Screenshot and document pointing data:
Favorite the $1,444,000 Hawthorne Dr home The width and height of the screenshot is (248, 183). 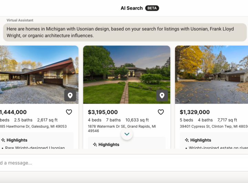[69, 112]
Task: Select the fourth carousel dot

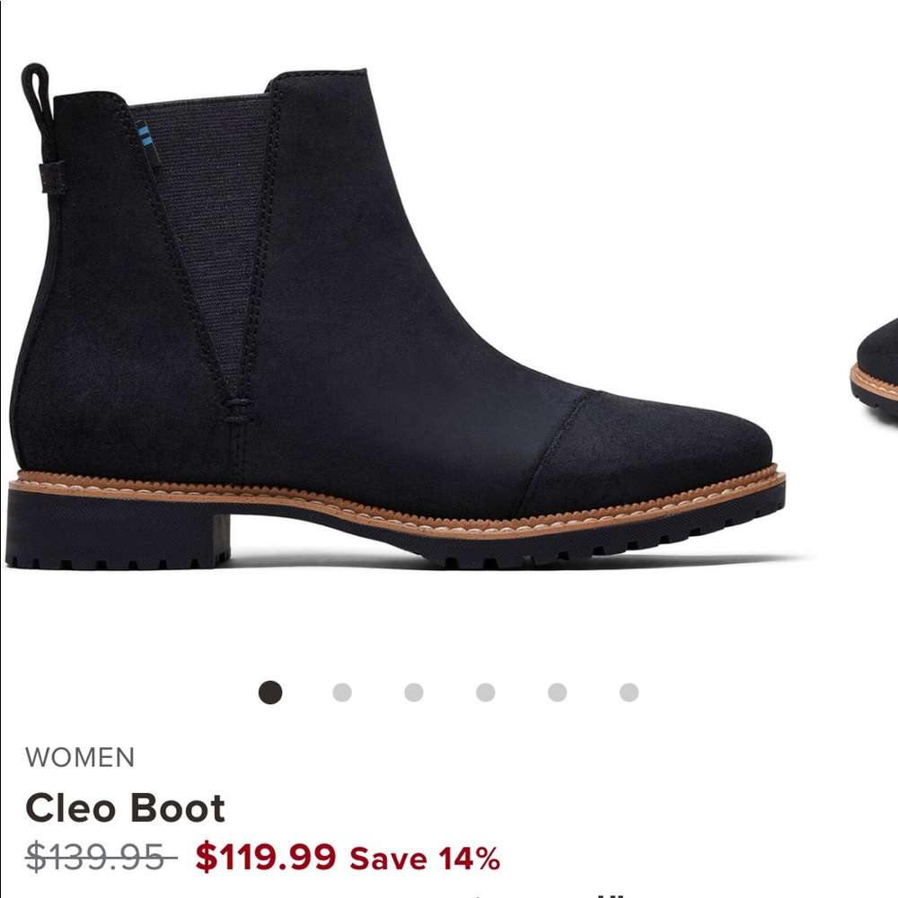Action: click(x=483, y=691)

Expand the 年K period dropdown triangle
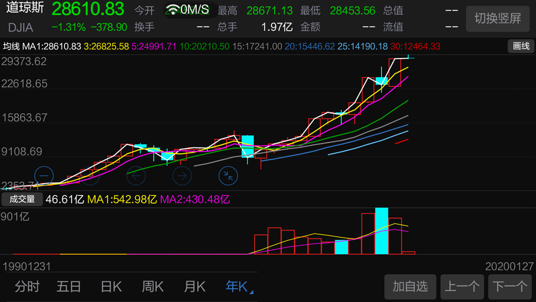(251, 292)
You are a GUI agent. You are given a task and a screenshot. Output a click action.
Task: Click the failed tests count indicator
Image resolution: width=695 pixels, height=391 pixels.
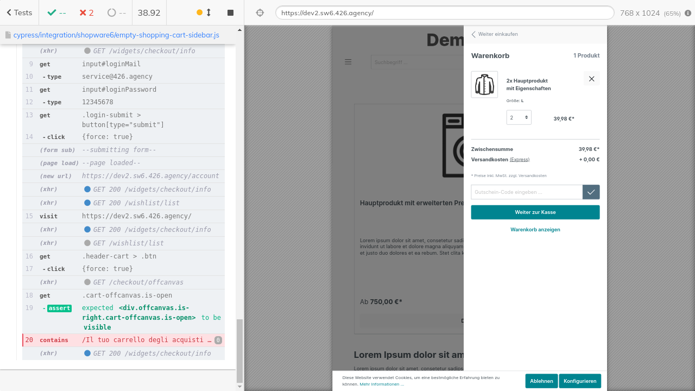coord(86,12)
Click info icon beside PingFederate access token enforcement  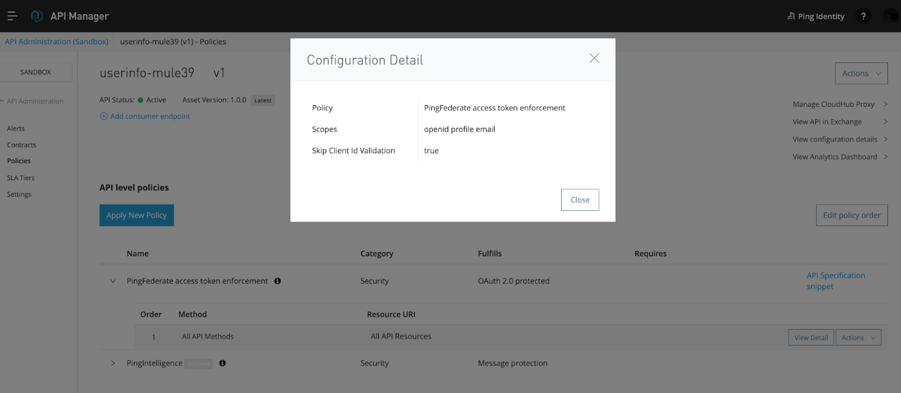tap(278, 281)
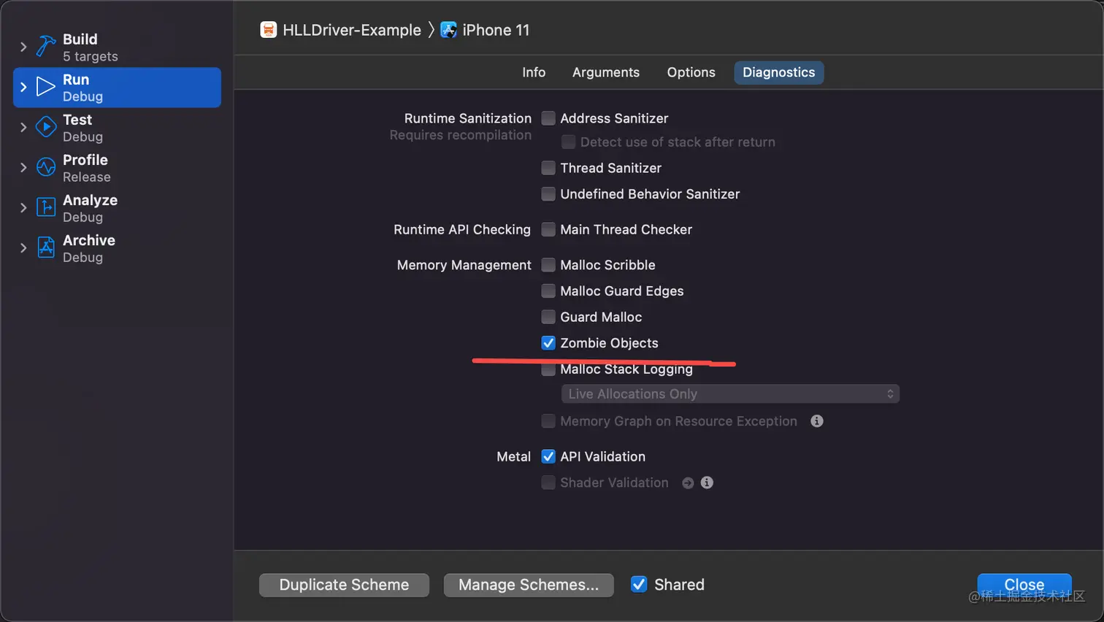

EXERCISE:
Copy the rows again word for word, from the line containing "You are a GUI" through the line containing "coord(86,12)", and leave the pictures out.

ANSWER TO THIS EXERCISE:
You are a GUI agent. You are given a task and a screenshot. Output a click action.
Task: Click the failed tests count indicator
Image resolution: width=695 pixels, height=391 pixels.
coord(86,12)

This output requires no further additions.